Propensity score matching

In the statistical analysis of observational data, propensity score matching (PSM) is a statistical matching technique that attempts to estimate the effect of a treatment, policy, or other intervention by accounting for the covariates that predict receiving the treatment. PSM attempts to reduce the bias due to confounding variables that could be found in an estimate of the treatment effect obtained from simply comparing outcomes among units that received the treatment versus those that did not. The technique was first published by Paul Rosenbaum and Donald Rubin in 1983,^[1] and implements the Rubin causal model for observational studies.

The possibility of bias arises because the apparent difference in outcome between these two groups of units may depend on characteristics that affected whether or not a unit received a given treatment instead of due to the effect of the treatment per se. In randomized experiments, the randomization enables unbiased estimation of treatment effects; for each covariate, randomization implies that treatment-groups will be balanced on average, by the law of large numbers. Unfortunately, for observational studies, the assignment of treatments to research subjects is typically not random. Matching attempts to mimic randomization by creating a sample of units that received the treatment that is comparable on all observed covariates to a sample of units that did not receive the treatment.

For example, one may be interested to know the consequences of smoking or the consequences of going to university. The people 'treated' are simply those—the smokers, or the university graduates—who in the course of everyday life undergo whatever it is that is being studied by the researcher. In both of these cases it is unfeasible (and perhaps unethical) to randomly assign people to smoking or a university education, so observational studies are required. The treatment effect estimated by simply comparing a particular outcome—rate of cancer or life time earnings—between those who smoked and did not smoke or attended university and did not attend university would be biased by any factors that predict smoking or university attendance, respectively. PSM attempts to control for these differences to make the groups receiving treatment and not-treatment more comparable.

Overview

PSM is for cases of causal inference and simple selection bias in non-experimental settings in which: (i) few units in the non-treatment comparison group are comparable to the treatment units; and (ii) selecting a subset of comparison units similar to the treatment unit is difficult because units must be compared across a high-dimensional set of pretreatment characteristics.

In normal Matching we match on single characteristics that distinguish treatment and control groups (to try to make them more alike). But If the two groups do not have substantial overlap, then substantial error may be introduced: E.g., if only the worst cases from the untreated “comparison” group are compared to only the best cases from the treatment group, the result may be regression toward the mean which may make the comparison group look better or worse than reality.

PSM employs a predicted probability of group membership e.g., treatment vs. control group—based on observed predictors, usually obtained from logistic regression to create a counterfactual group. Also propensity scores may be used for matching or as covariates—alone or with other matching variables or covariates.

General procedure

1.Run logistic regression:

Dependent variable: Y = 1, if participate; Y = 0, otherwise.
Choose appropriate confounders (variables hypothesized to be associated with both treatment and outcome)
Obtain propensity score: predicted probability (p) or log[p/(1 − p)].
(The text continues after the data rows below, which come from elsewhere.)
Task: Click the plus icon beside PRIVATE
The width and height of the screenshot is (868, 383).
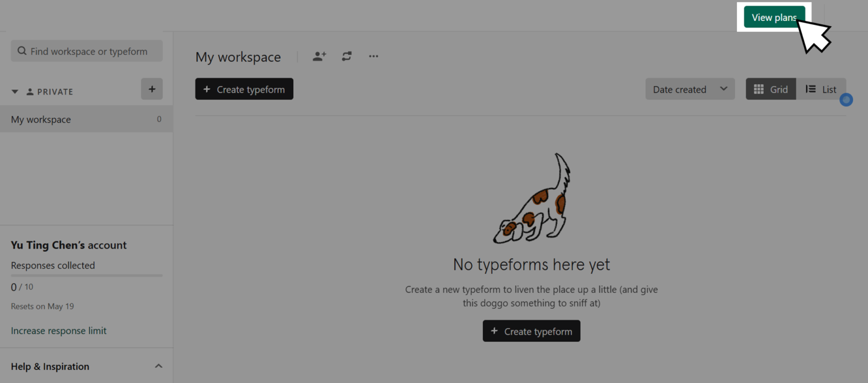Action: [x=151, y=89]
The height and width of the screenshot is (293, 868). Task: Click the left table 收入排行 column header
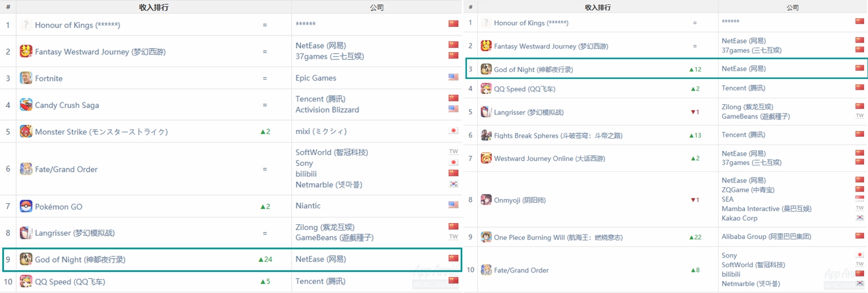(153, 7)
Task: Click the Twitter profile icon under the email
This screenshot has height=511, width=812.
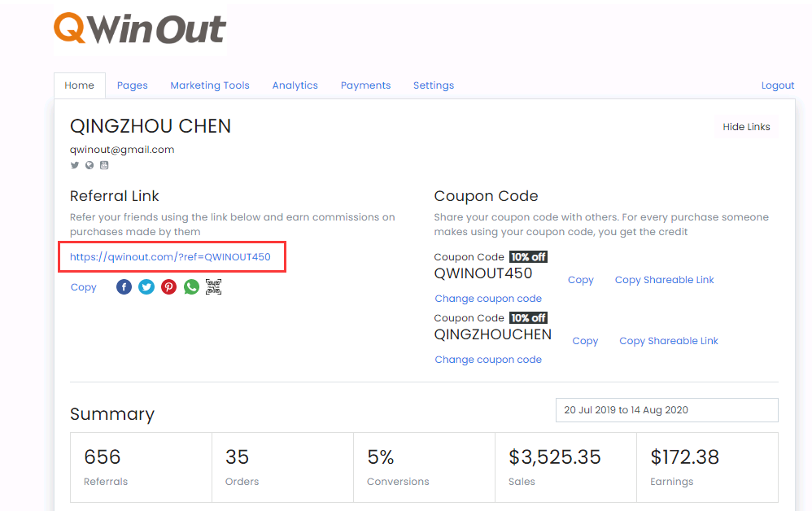Action: (x=75, y=165)
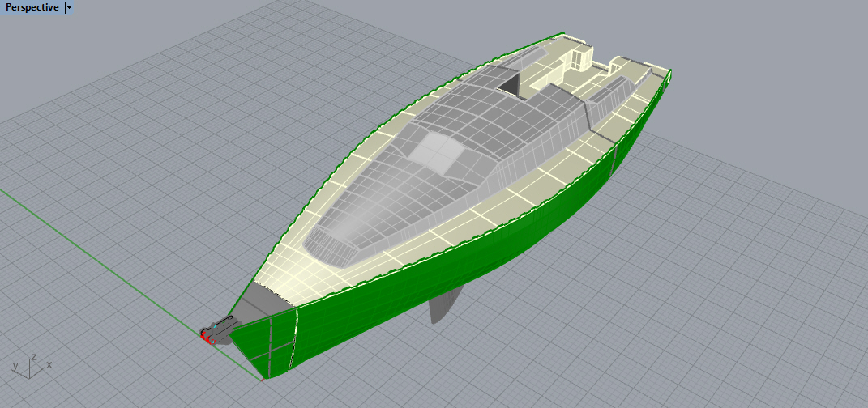
Task: Select the red tip of the bow fitting
Action: tap(204, 335)
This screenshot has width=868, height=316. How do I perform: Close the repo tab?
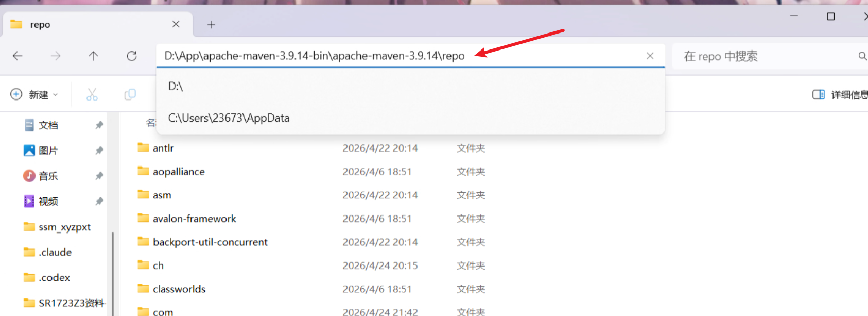(x=176, y=24)
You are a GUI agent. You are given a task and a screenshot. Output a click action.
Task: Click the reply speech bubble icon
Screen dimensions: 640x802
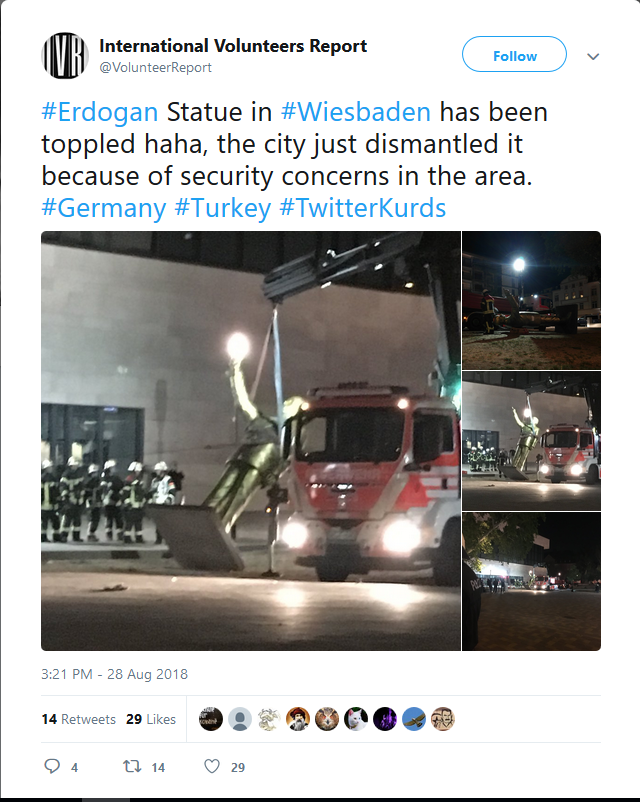point(52,766)
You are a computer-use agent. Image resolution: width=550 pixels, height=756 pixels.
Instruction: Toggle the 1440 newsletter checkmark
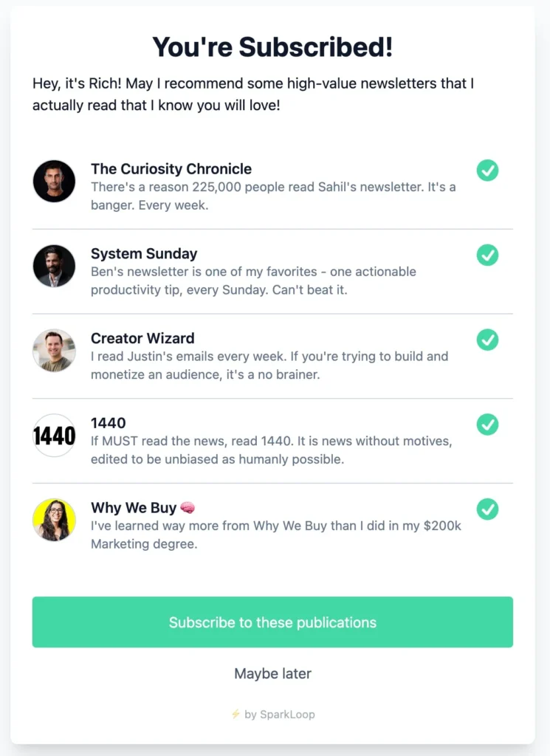coord(487,425)
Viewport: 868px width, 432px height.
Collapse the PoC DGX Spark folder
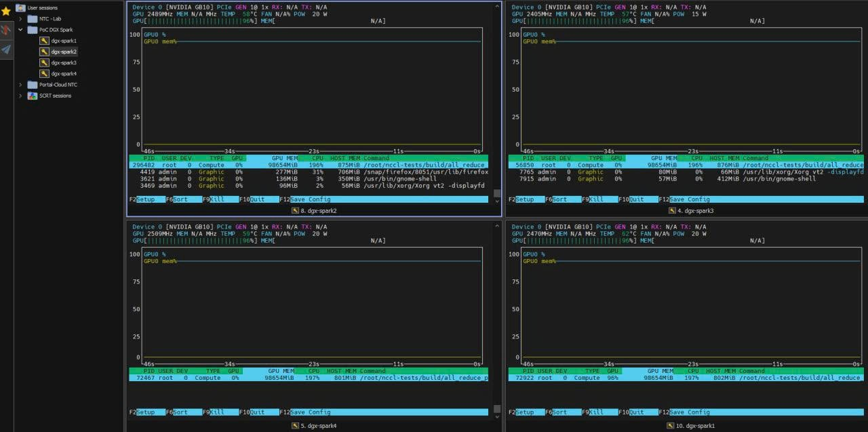(x=20, y=29)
2. Check that propensity score is balanced across treatment and comparison groups, and check that covariates are balanced across treatment and comparison groups within strata of the propensity score.
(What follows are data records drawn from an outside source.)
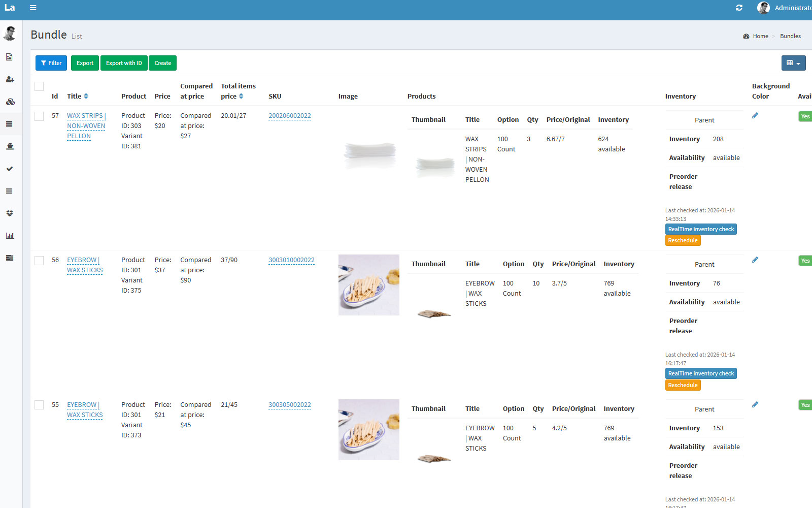Viewport: 812px width, 508px height.
Task: Check the row checkbox for bundle 57
Action: pyautogui.click(x=39, y=116)
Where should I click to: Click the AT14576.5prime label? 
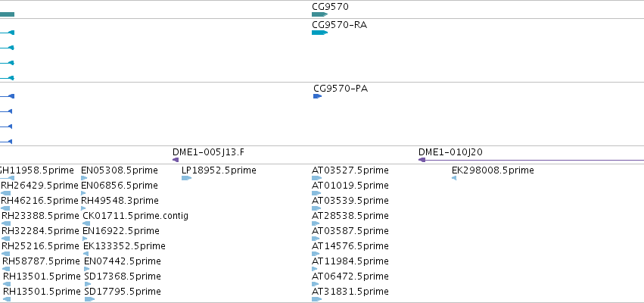click(350, 246)
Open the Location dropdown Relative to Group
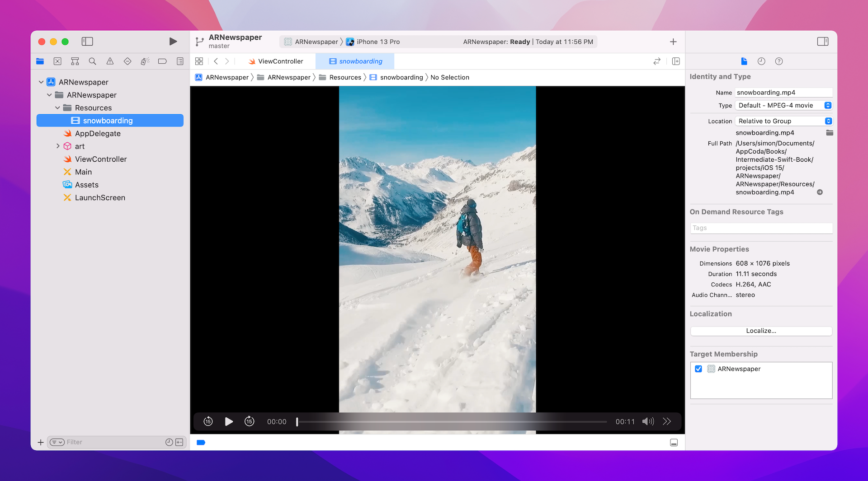 784,121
Use standardized differences or graphs to examine distributions

3.Match each participant to one or more nonparticipants on propensity score:

Nearest neighbor matching
Caliper matching
Mahalanobis metric matching in conjunction with PSM
Stratification matching
Difference-in-differences matching (kernel and local linear weights)
Exact matching

4. Verify that covariates are balanced across treatment and comparison groups in the matched or weighted sample

5. Multivariate analysis based on new sample

Use analyses appropriate for non-independent matched samples if more than one nonparticipant is matched to each participant

Note: When you have multiple matches for a single treated observation, it is essential to use Weighted Least Squares rather than OLS.

Formal definition

A propensity score is the probability of a unit (e.g., person, classroom, school) being assigned to a particular treatment given a set of observed covariates. Propensity scores are used to reduce selection bias by equating groups based on these covariates.

Suppose that we have a binary treatment T, an outcome Y, and background variables X. The propensity score is defined as the conditional probability of treatment given background variables:

p(x) \ \stackrel{\mathrm{def}}{=}\ \Pr(T=1 | X=x).

Let Y(0) and Y(1) denote the potential outcomes under control and treatment, respectively. Then treatment assignment is (conditionally) unconfounded if potential outcomes are independent of treatment conditional on background variables X. This can be written compactly as

Y(0), Y(1) \perp T \,|\, X

where $\perp$ denotes statistical independence.^[1]

If unconfoundedness holds, then

Y(0), Y(1) \perp T \,|\, p(X).

Judea Pearl has shown that there exists a simple graphical test, called the back-door criterion, which detects the presence of confounding variables. To estimate the effect of treatment, the background variables X must block all back-door paths in the graph. This blocking can be done either by adding the confounding variable as a control in regression, or by matching on the confounding variable.^[2]

Advantages and disadvantages

Like other matching procedures, PSM estimates an average treatment effect from observational data. The key advantages of PSM were, at the time of its introduction, that by using a linear combination of covariates for a single score, it balances treatment and control groups on a large number of covariates without losing a large number of observations. If units in the treatment and control were balanced on a large number of covariates one at a time, large numbers of observations would be needed to overcome the "dimensionality problem" whereby the introduction of a new balancing covariate increases the minimum necessary number of observations in the sample geometrically.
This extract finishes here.